From the line that contains "Given: Select the Frame tool" down to the final line below, please repeat each line exactly and nothing more, with no pictures.

[Stored records]
━━━━━━━━━━━━━━━━

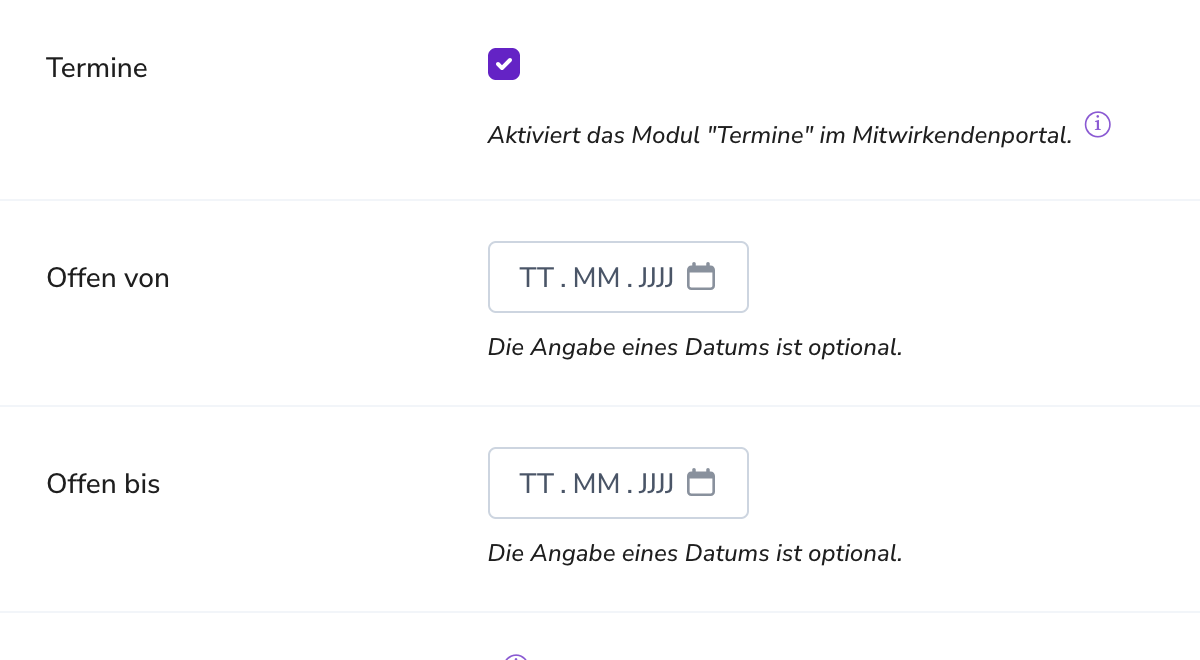Click the Offen bis label
The height and width of the screenshot is (660, 1200).
103,484
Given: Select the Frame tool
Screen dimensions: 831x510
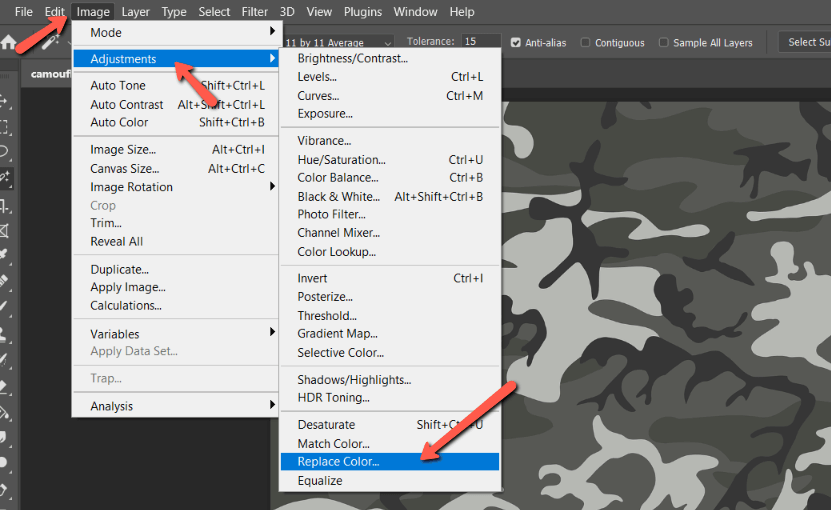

━━━━━━━━━━━━━━━━

Solution to this exercise –
Given: Select the Frame tool
Screen dimensions: 831x510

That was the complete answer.